§ WHAT IS BEING ASKED
Revise the items below by replacing "Where is" with "What is the position of" at every occurrence, keeping all other text unchanged.

§ DATA TO EXAMINE
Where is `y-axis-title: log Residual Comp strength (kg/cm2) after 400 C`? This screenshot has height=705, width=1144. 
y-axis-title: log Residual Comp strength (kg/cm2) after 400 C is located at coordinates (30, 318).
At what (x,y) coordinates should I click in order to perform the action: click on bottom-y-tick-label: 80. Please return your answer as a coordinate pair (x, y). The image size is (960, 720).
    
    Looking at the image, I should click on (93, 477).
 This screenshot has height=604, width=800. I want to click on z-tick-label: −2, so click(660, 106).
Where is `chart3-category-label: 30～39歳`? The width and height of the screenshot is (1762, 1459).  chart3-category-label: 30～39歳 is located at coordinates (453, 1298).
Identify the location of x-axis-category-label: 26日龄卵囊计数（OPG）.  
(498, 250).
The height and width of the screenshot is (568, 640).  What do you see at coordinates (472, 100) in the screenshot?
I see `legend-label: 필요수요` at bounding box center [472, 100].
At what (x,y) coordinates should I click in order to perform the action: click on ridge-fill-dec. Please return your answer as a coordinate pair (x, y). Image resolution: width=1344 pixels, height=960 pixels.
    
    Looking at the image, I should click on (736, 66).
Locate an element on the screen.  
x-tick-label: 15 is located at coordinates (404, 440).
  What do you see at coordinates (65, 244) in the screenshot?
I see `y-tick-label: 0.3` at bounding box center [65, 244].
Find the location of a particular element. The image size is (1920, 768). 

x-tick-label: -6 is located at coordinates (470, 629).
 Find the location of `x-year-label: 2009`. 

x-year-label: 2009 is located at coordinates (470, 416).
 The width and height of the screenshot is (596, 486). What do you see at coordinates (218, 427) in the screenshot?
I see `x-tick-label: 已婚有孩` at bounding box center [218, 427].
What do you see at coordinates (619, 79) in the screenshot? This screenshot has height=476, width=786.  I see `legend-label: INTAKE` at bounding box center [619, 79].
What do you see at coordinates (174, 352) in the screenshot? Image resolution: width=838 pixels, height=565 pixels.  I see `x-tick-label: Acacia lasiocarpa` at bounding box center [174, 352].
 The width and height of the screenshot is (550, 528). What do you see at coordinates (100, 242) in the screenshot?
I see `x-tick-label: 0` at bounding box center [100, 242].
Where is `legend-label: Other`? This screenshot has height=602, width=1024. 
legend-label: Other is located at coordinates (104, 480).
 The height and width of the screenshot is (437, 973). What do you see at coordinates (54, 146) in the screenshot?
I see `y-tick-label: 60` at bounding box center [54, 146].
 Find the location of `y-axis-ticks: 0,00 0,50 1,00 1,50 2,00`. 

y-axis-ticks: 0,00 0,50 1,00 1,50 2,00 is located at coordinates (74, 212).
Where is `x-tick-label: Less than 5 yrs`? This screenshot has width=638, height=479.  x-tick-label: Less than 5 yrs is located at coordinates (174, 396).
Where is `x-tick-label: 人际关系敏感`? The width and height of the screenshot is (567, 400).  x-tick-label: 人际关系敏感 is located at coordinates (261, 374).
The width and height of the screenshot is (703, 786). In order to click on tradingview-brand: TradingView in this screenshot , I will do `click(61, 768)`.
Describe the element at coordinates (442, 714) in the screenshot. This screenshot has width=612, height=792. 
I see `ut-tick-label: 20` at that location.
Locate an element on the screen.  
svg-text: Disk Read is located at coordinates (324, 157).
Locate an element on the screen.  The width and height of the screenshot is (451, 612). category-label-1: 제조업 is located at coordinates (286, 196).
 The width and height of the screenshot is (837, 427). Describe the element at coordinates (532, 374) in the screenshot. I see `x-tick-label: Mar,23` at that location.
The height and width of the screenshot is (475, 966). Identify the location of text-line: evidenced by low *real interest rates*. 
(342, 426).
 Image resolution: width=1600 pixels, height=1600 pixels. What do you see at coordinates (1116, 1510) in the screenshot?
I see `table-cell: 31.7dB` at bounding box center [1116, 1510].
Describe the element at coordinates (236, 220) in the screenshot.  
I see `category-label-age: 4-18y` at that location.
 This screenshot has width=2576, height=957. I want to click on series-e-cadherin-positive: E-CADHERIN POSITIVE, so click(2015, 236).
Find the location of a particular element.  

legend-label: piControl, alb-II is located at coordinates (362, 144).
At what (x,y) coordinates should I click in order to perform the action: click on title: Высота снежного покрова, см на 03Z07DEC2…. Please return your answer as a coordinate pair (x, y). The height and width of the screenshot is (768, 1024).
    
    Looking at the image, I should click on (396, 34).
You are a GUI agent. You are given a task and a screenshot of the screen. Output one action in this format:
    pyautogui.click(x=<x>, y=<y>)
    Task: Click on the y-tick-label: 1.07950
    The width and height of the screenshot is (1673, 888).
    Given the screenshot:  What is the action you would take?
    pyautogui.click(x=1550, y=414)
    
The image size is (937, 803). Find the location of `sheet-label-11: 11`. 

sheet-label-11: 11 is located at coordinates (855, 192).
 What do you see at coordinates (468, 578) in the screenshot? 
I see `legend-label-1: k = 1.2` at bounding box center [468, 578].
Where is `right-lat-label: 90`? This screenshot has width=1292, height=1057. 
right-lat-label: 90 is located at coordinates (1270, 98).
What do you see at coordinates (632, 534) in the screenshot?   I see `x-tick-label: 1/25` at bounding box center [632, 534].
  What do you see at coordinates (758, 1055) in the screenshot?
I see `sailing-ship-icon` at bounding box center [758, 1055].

§ FINISHED EXERCISE
What is the position of `y-axis-title: log Residual Comp strength (kg/cm2) after 400 C`? This screenshot has height=705, width=1144. 
y-axis-title: log Residual Comp strength (kg/cm2) after 400 C is located at coordinates (30, 318).
At what (x,y) coordinates should I click in order to perform the action: click on bottom-y-tick-label: 80. Please return your answer as a coordinate pair (x, y). The image size is (960, 720).
    
    Looking at the image, I should click on (93, 477).
 This screenshot has height=604, width=800. I want to click on z-tick-label: −2, so click(660, 106).
What is the position of `chart3-category-label: 30～39歳`? The width and height of the screenshot is (1762, 1459).  chart3-category-label: 30～39歳 is located at coordinates (453, 1298).
Identify the location of x-axis-category-label: 26日龄卵囊计数（OPG）.  
(498, 250).
The height and width of the screenshot is (568, 640).  What do you see at coordinates (472, 100) in the screenshot?
I see `legend-label: 필요수요` at bounding box center [472, 100].
At what (x,y) coordinates should I click in order to perform the action: click on ridge-fill-dec. Please return your answer as a coordinate pair (x, y). Image resolution: width=1344 pixels, height=960 pixels.
    
    Looking at the image, I should click on (736, 66).
Locate an element on the screen.  
x-tick-label: 15 is located at coordinates (404, 440).
  What do you see at coordinates (65, 244) in the screenshot?
I see `y-tick-label: 0.3` at bounding box center [65, 244].
Find the location of a particular element. The image size is (1920, 768). 

x-tick-label: -6 is located at coordinates (470, 629).
 Find the location of `x-year-label: 2009`. 

x-year-label: 2009 is located at coordinates (470, 416).
 The width and height of the screenshot is (596, 486). What do you see at coordinates (218, 427) in the screenshot?
I see `x-tick-label: 已婚有孩` at bounding box center [218, 427].
What do you see at coordinates (619, 79) in the screenshot? This screenshot has height=476, width=786.  I see `legend-label: INTAKE` at bounding box center [619, 79].
What do you see at coordinates (174, 352) in the screenshot? Image resolution: width=838 pixels, height=565 pixels.  I see `x-tick-label: Acacia lasiocarpa` at bounding box center [174, 352].
 The width and height of the screenshot is (550, 528). What do you see at coordinates (100, 242) in the screenshot?
I see `x-tick-label: 0` at bounding box center [100, 242].
What is the position of `legend-label: Other`? This screenshot has height=602, width=1024. 
legend-label: Other is located at coordinates (104, 480).
 The height and width of the screenshot is (437, 973). What do you see at coordinates (54, 146) in the screenshot?
I see `y-tick-label: 60` at bounding box center [54, 146].
 Find the location of `y-axis-ticks: 0,00 0,50 1,00 1,50 2,00`. 

y-axis-ticks: 0,00 0,50 1,00 1,50 2,00 is located at coordinates (74, 212).
What is the position of `x-tick-label: Less than 5 yrs`? This screenshot has width=638, height=479.  x-tick-label: Less than 5 yrs is located at coordinates (174, 396).
What is the position of `x-tick-label: 人际关系敏感`? The width and height of the screenshot is (567, 400).  x-tick-label: 人际关系敏感 is located at coordinates (261, 374).
The width and height of the screenshot is (703, 786). In order to click on tradingview-brand: TradingView in this screenshot , I will do `click(61, 768)`.
Describe the element at coordinates (442, 714) in the screenshot. This screenshot has width=612, height=792. 
I see `ut-tick-label: 20` at that location.
Locate an element on the screen.  
svg-text: Disk Read is located at coordinates (324, 157).
Locate an element on the screen.  The width and height of the screenshot is (451, 612). category-label-1: 제조업 is located at coordinates (286, 196).
 The width and height of the screenshot is (837, 427). Describe the element at coordinates (532, 374) in the screenshot. I see `x-tick-label: Mar,23` at that location.
The height and width of the screenshot is (475, 966). Identify the location of text-line: evidenced by low *real interest rates*. 
(342, 426).
 Image resolution: width=1600 pixels, height=1600 pixels. What do you see at coordinates (1116, 1510) in the screenshot?
I see `table-cell: 31.7dB` at bounding box center [1116, 1510].
Describe the element at coordinates (236, 220) in the screenshot.  
I see `category-label-age: 4-18y` at that location.
 This screenshot has width=2576, height=957. I want to click on series-e-cadherin-positive: E-CADHERIN POSITIVE, so click(2015, 236).
Find the location of a particular element.  

legend-label: piControl, alb-II is located at coordinates (362, 144).
At what (x,y) coordinates should I click in order to perform the action: click on title: Высота снежного покрова, см на 03Z07DEC2…. Please return your answer as a coordinate pair (x, y). The height and width of the screenshot is (768, 1024).
    
    Looking at the image, I should click on (396, 34).
You are a GUI agent. You are given a task and a screenshot of the screen. Output one action in this format:
    pyautogui.click(x=<x>, y=<y>)
    Task: Click on the y-tick-label: 1.07950
    The width and height of the screenshot is (1673, 888).
    Given the screenshot:  What is the action you would take?
    pyautogui.click(x=1550, y=414)
    
The image size is (937, 803). Find the location of `sheet-label-11: 11`. 

sheet-label-11: 11 is located at coordinates (855, 192).
 What do you see at coordinates (468, 578) in the screenshot? 
I see `legend-label-1: k = 1.2` at bounding box center [468, 578].
What is the position of `right-lat-label: 90`? This screenshot has width=1292, height=1057. 
right-lat-label: 90 is located at coordinates (1270, 98).
What do you see at coordinates (632, 534) in the screenshot?   I see `x-tick-label: 1/25` at bounding box center [632, 534].
  What do you see at coordinates (758, 1055) in the screenshot?
I see `sailing-ship-icon` at bounding box center [758, 1055].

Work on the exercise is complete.